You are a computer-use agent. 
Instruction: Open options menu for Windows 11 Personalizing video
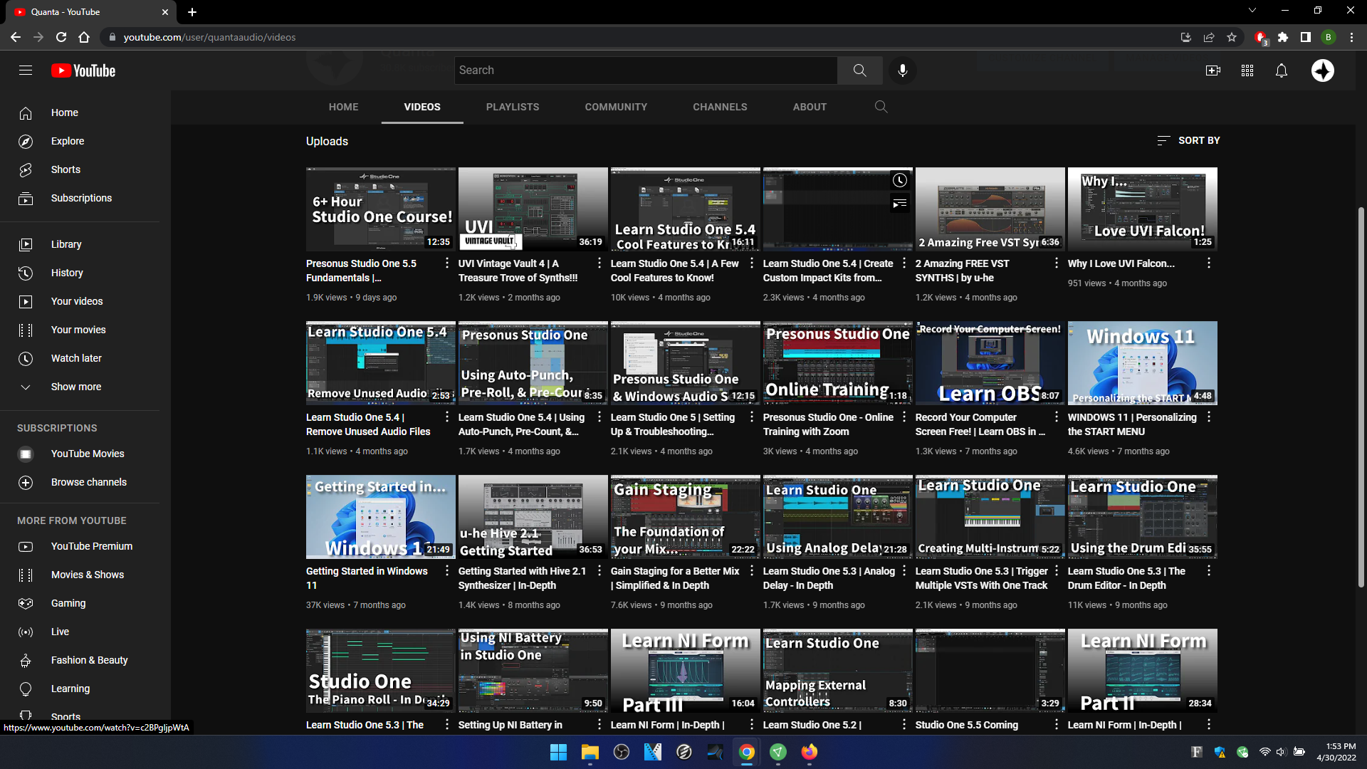click(1208, 417)
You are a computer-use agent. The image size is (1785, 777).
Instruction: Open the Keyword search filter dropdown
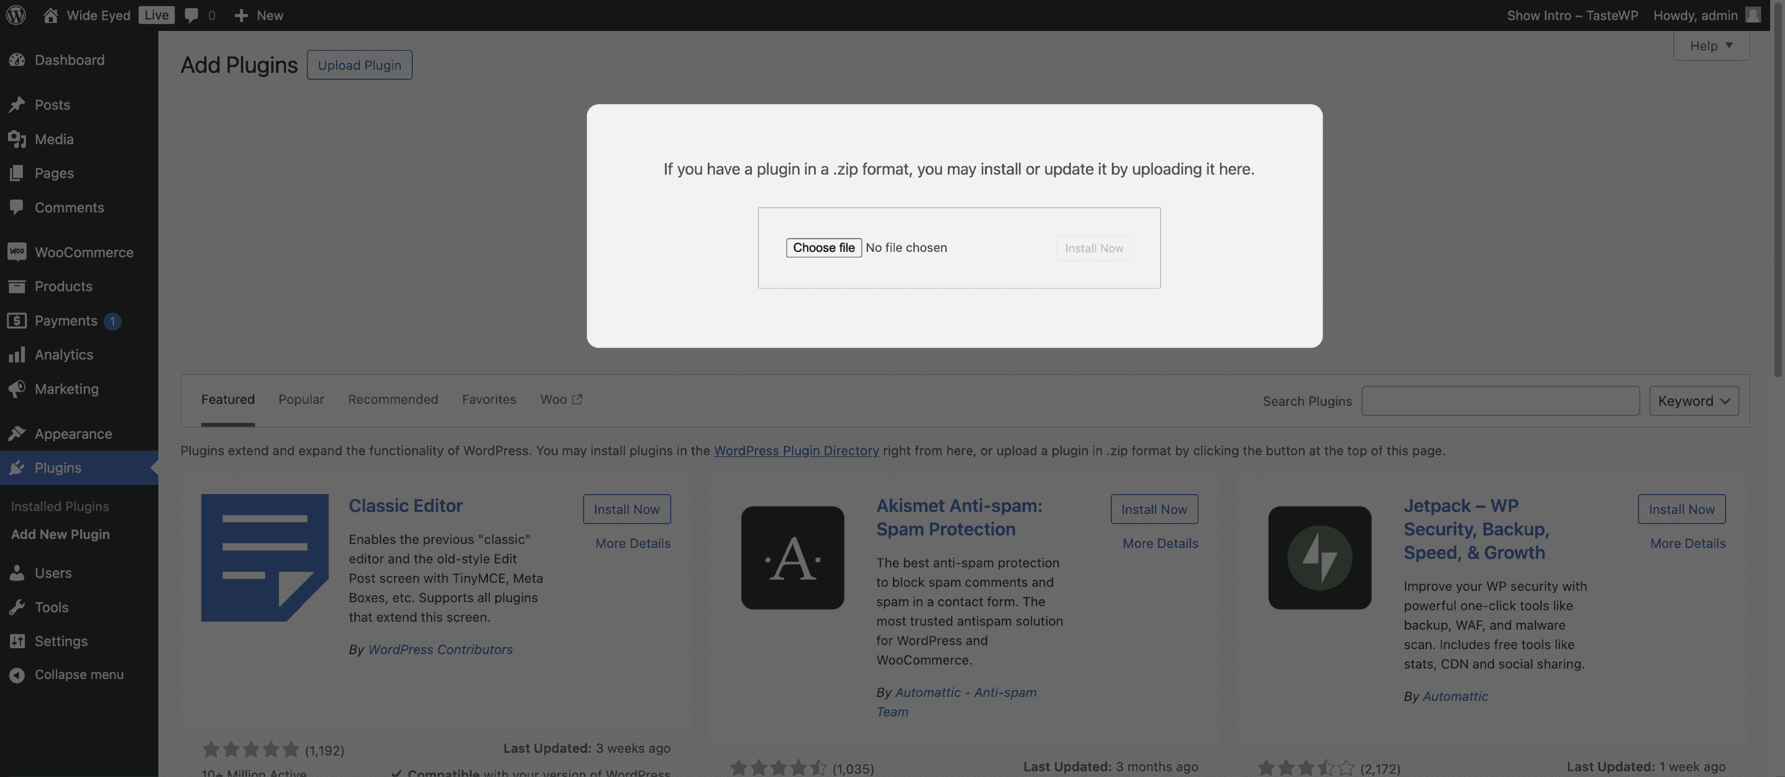(x=1693, y=401)
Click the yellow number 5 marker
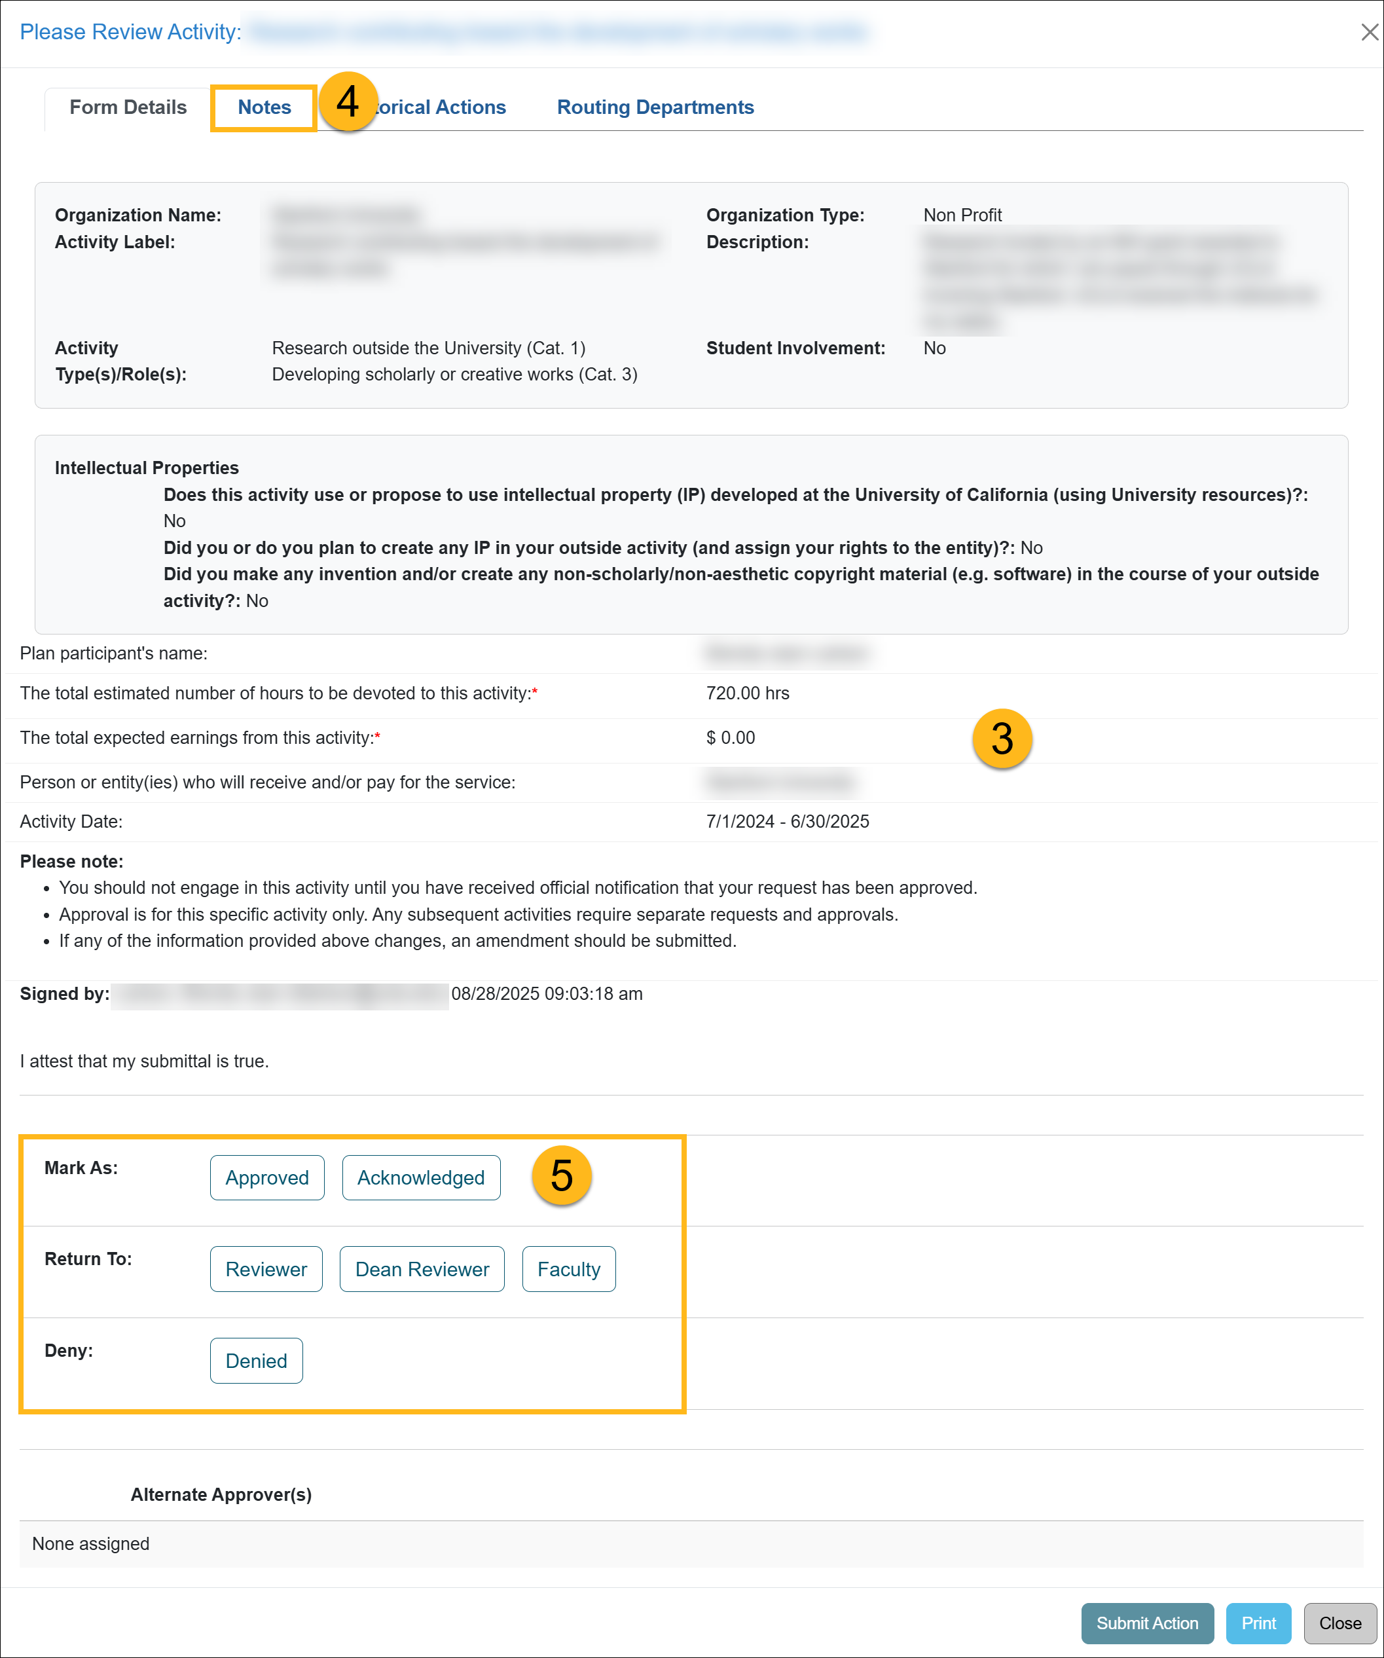1384x1658 pixels. coord(561,1176)
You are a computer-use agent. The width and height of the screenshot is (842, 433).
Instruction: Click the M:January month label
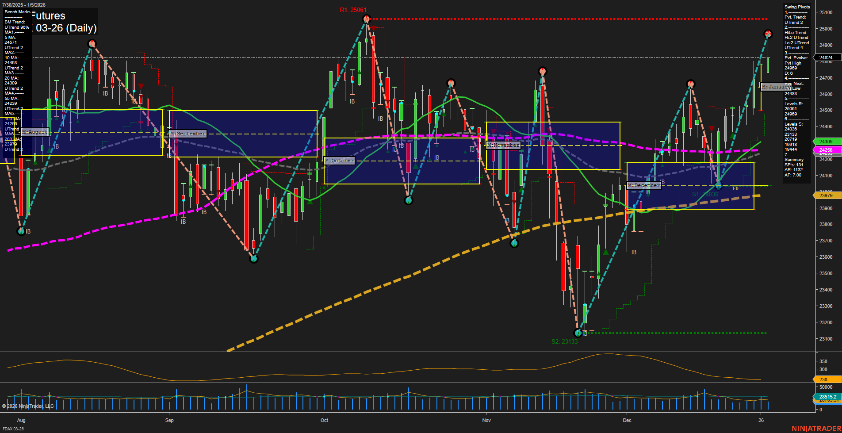coord(776,87)
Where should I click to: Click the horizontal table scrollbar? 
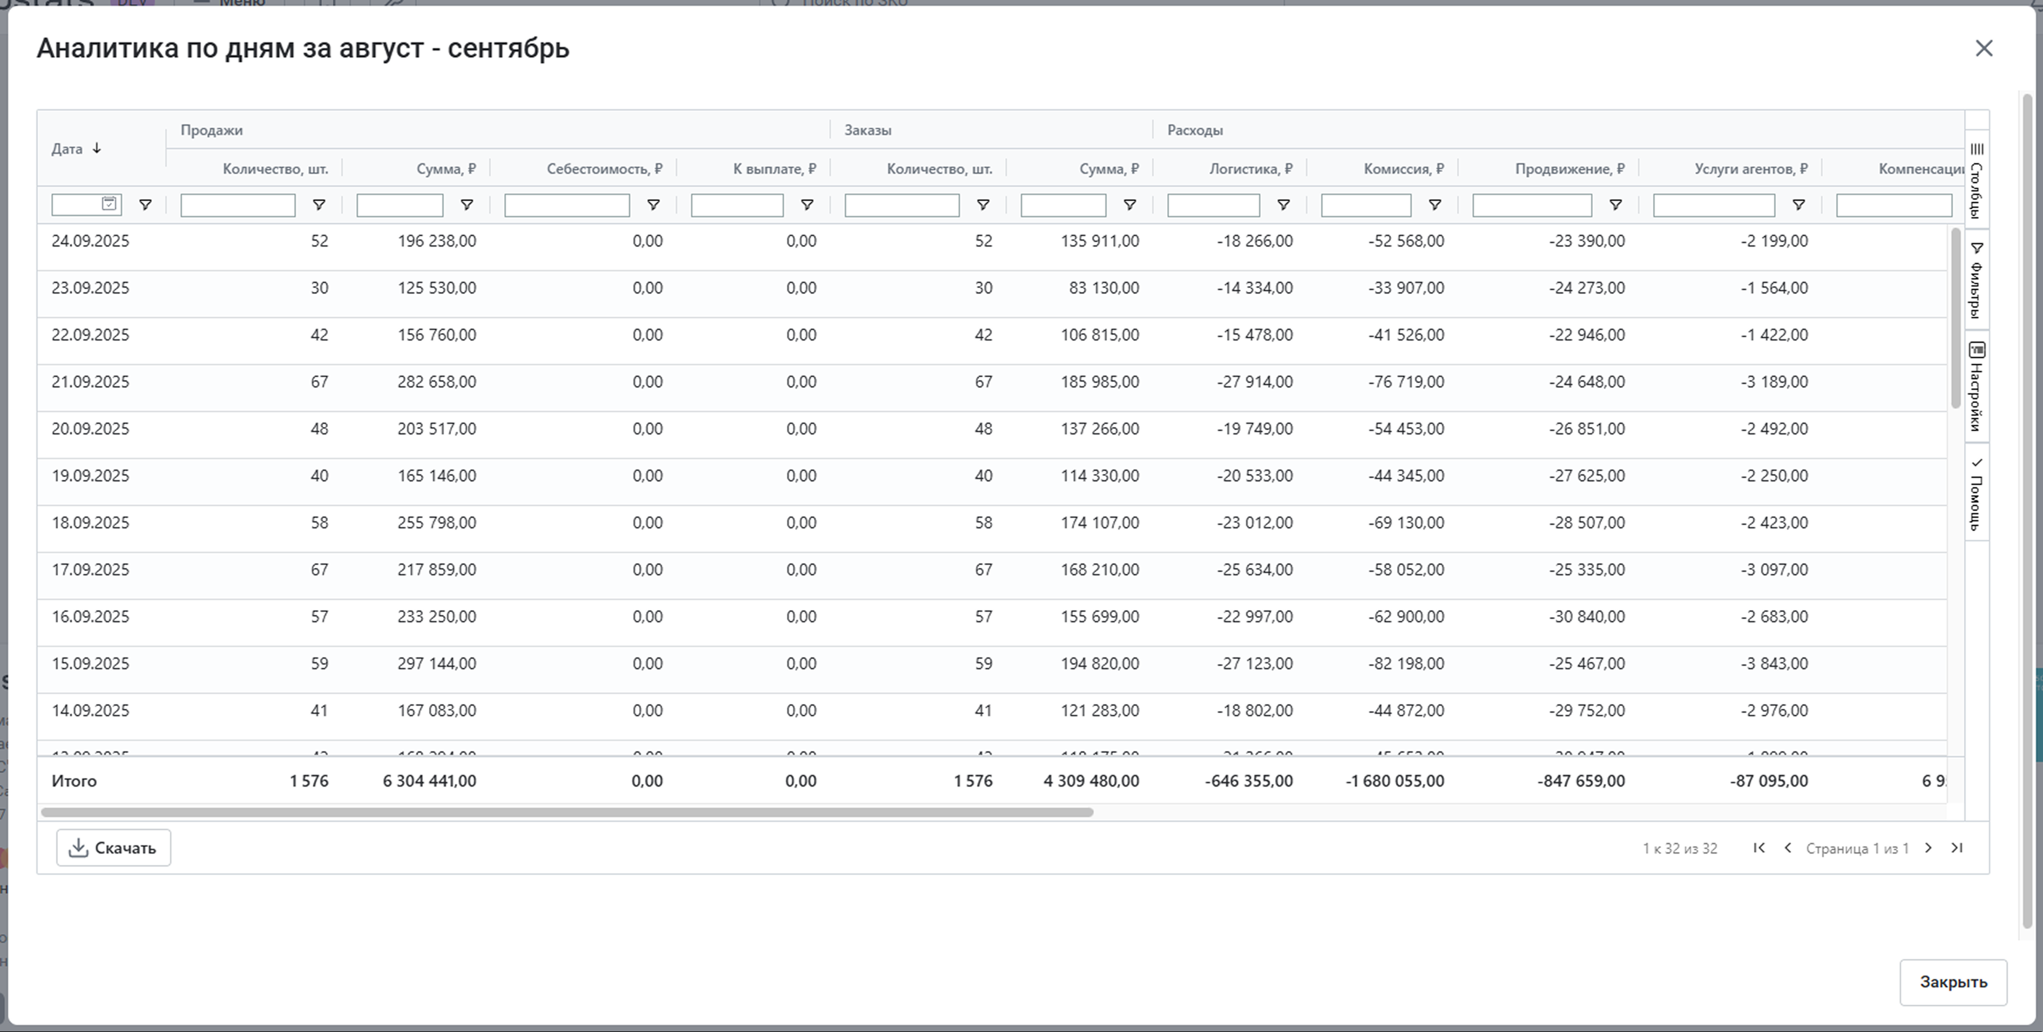click(x=567, y=811)
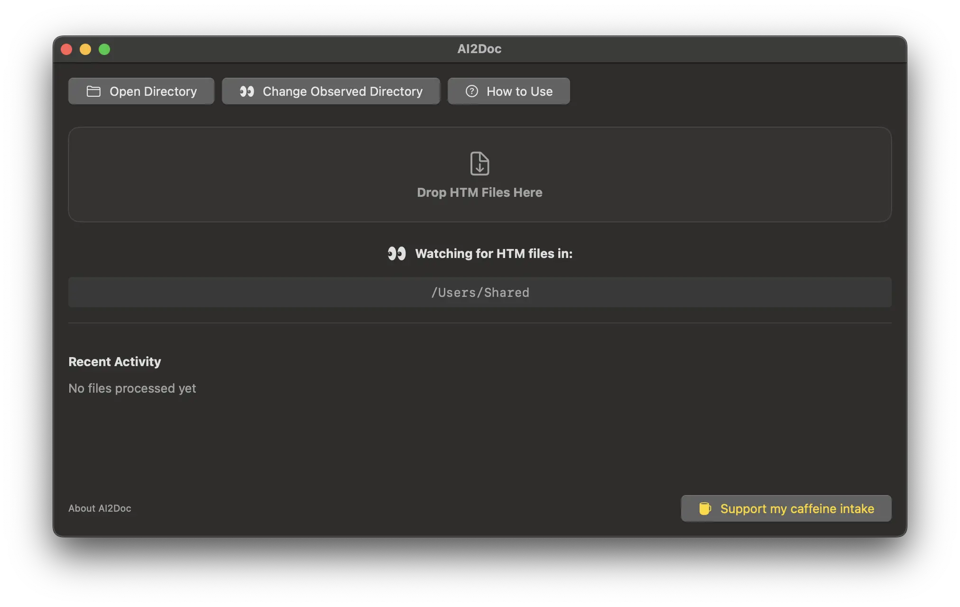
******
§ What the task asks
Please retype exactly the lines from the one containing "Instruction: Click the M:January month label" to the last line of the records above, both included, without any pictures.

§ Task solution
Instruction: Click the M:January month label
coord(776,87)
Where should I click to: Click the horizontal table scrollbar? 
click(x=567, y=811)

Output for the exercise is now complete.